*** SUPPLIED RECORDS ***
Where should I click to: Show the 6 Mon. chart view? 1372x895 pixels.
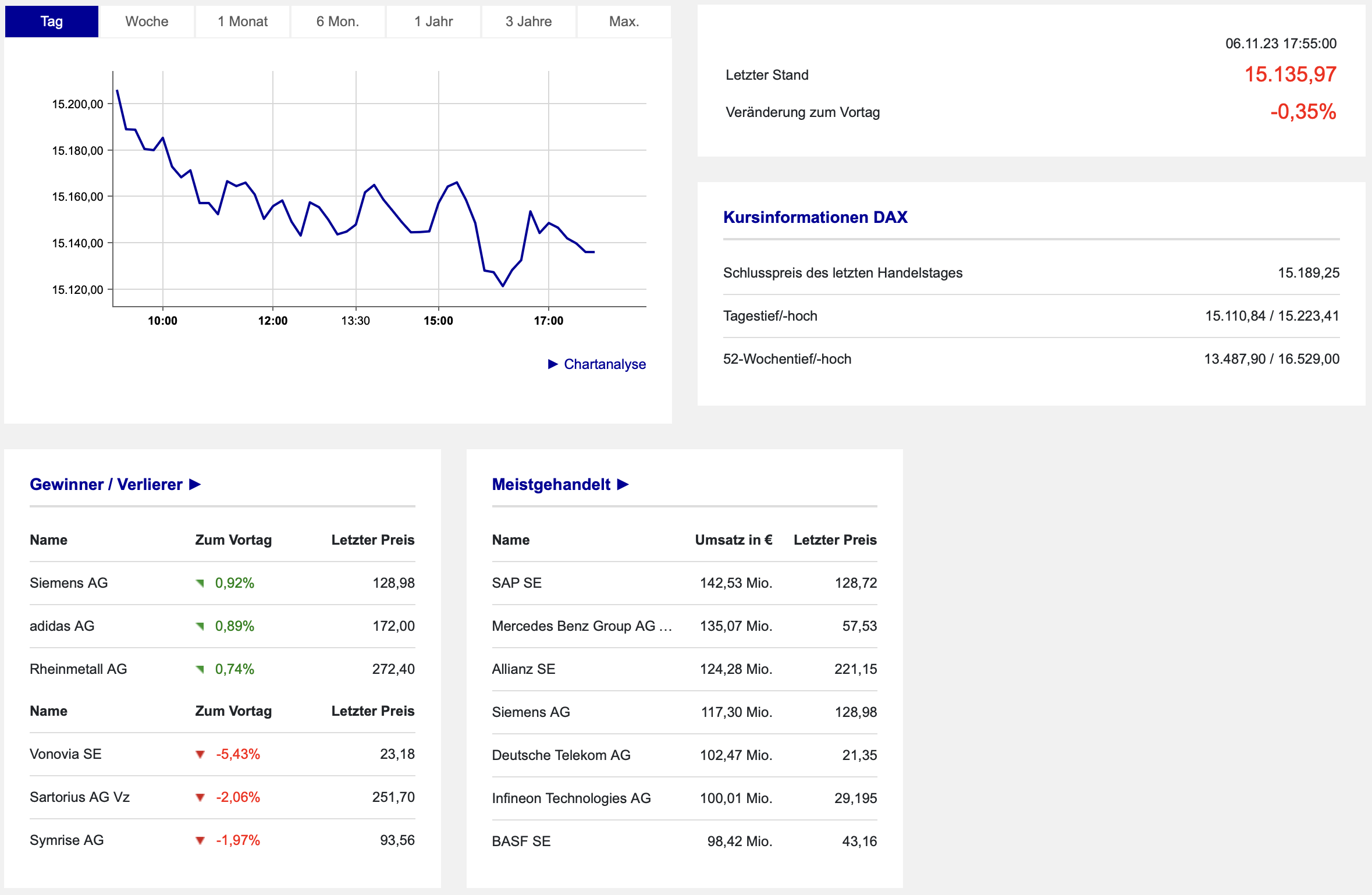coord(337,22)
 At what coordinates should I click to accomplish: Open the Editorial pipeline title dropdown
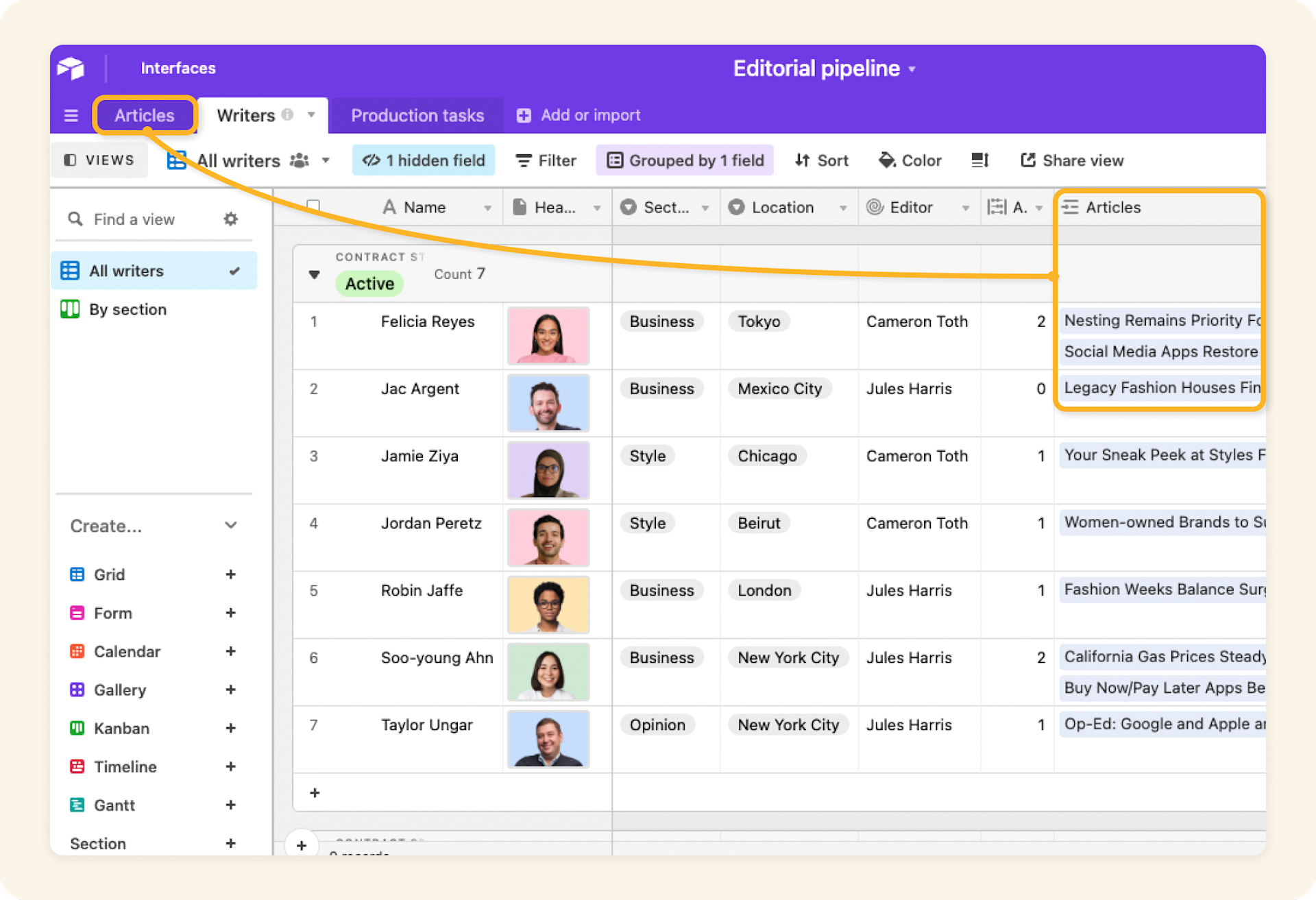pyautogui.click(x=912, y=69)
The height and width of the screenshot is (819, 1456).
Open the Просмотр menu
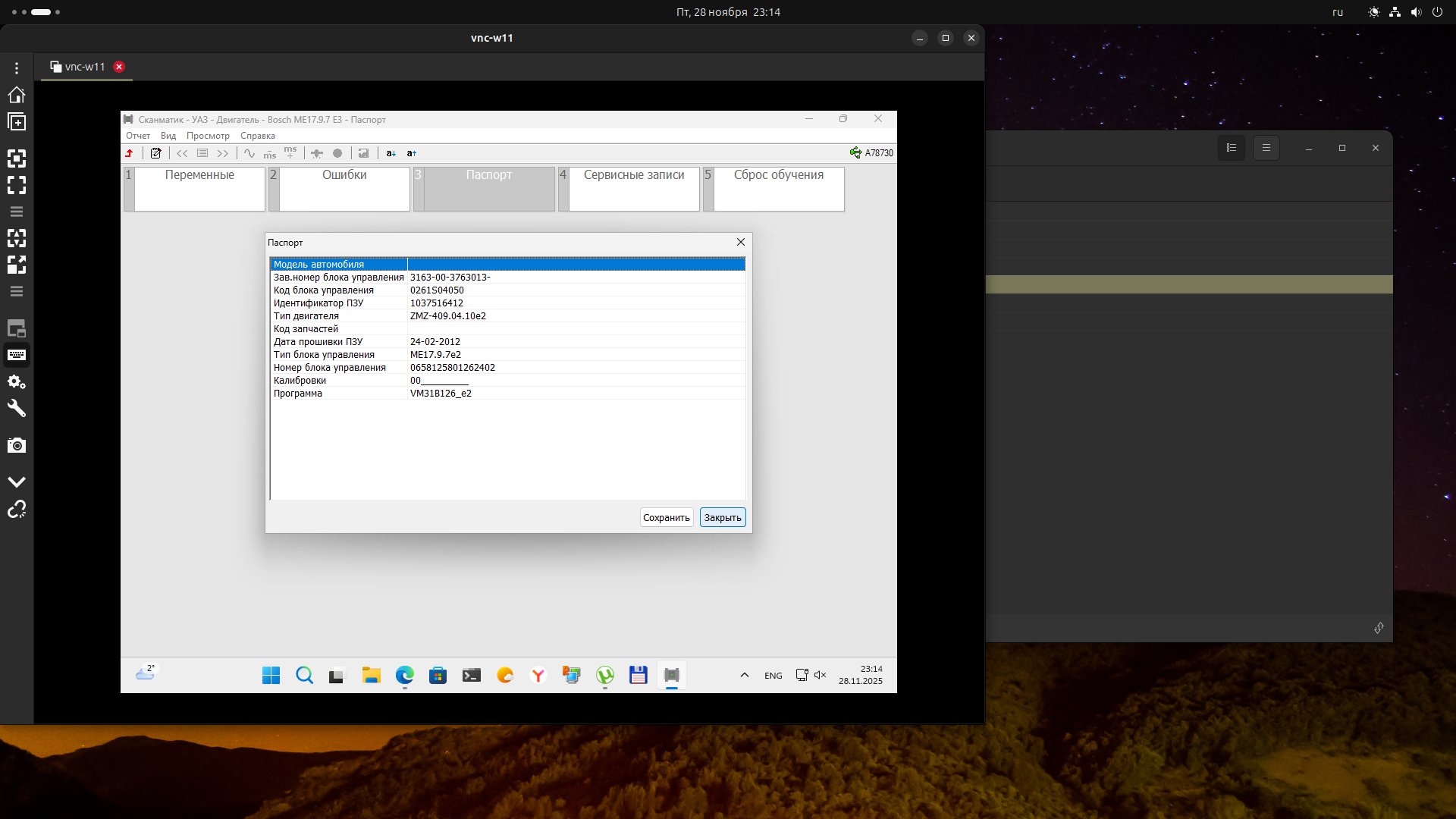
*** End of SUPPLIED RECORDS ***
> **AIM OF THE EXERCISE**
Reproduce, word for word, everything in the listing above except the pictures.

> **PROBLEM SOLUTION**
Where should I click to: Show the 6 Mon. chart view? 1372x895 pixels.
coord(337,22)
 At what coordinates should I click to accomplish: Open the Editorial pipeline title dropdown
pyautogui.click(x=912, y=69)
The height and width of the screenshot is (819, 1456).
Open the Просмотр menu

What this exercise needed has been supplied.